Der Anwalt des Judas

10. Juni 2013. Am gestrigen Sonntag verstarb in Tübingen, seiner langjährigen Wirkungsstätte, der bedeutende Philologe, Schriftsteller und emeritierte Ordinarius für Rhetorik an der Eberhard-Karls-Universiät Tübingen Walter Jens. Der 1923 in Hamburg geborene Jens war u.a. von 1976 bis 1982 Präsident des deutschen P.E.N.-Zentrums und zur Zeit der Wiedervereinigung Präsident der Berliner Akademie der Künste.

Walter Jens galt – gemeinsam mit seiner Frau Inge Jens – in der Öffentlichkeit lange als ein Musterbild des sich einmischenden Intellektuellen, der etwa in den 1980er Jahren seinen Protest gegen die Stationierung von Mittelstreckenraketen in der Bundesrepublik auch mithilfe von Sitzblockaden zum Ausdruck brachte und dafür gerichtlich verurteilt wurde. In seinen letzten Lebensjahren geriet Jens erneut ins Blickfeld, da seine Demenzkrankheit nicht zuletzt vom Sohn Tilman Jens öffentlich thematisiert wurde.
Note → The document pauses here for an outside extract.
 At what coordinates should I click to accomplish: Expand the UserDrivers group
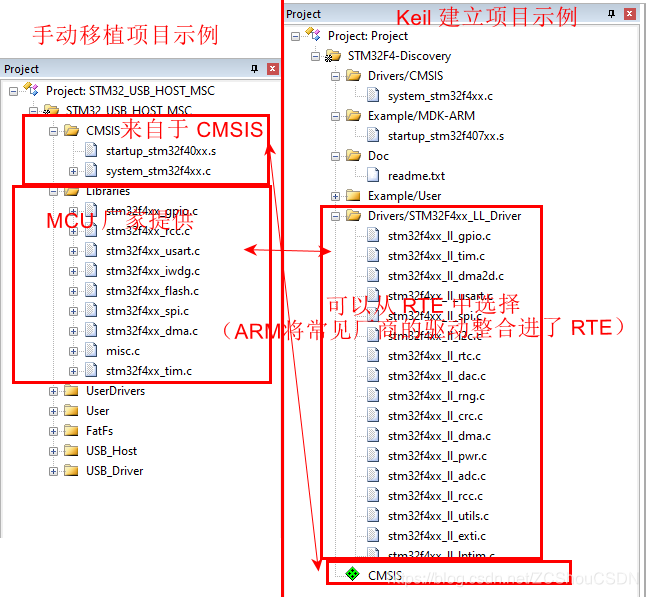pos(53,391)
Walter Jens' Roman "Der Fall Judas" aus dem Jahr 1975, eine fiktive Verteidigungsrede des Judas Ischariot, wurde vielfach fürs Theater adaptiert, Jens selbst machte daraus den Monolog "Ich, ein Jud", veröffentlicht in "Zeichen des Kreuzes. Vier Monologe" (1994). In jüngerer Zeit wurde am Zimmertheater Tübingen auch Jens' Fernsehspiel Der tödliche Schlag auf die Bühne gebracht. Eine andauernde Bedeutung für die Theaterpraxis haben auch Walter Jens' Übersetzungen antiker Tragödien, etwa der "Orestie" des Aischylos, der thebanischen Trilogie ("Antigone", "König Ödipus", "Ödipus auf Kolonos") des Sophokles oder der "Alkestis" des Euripides.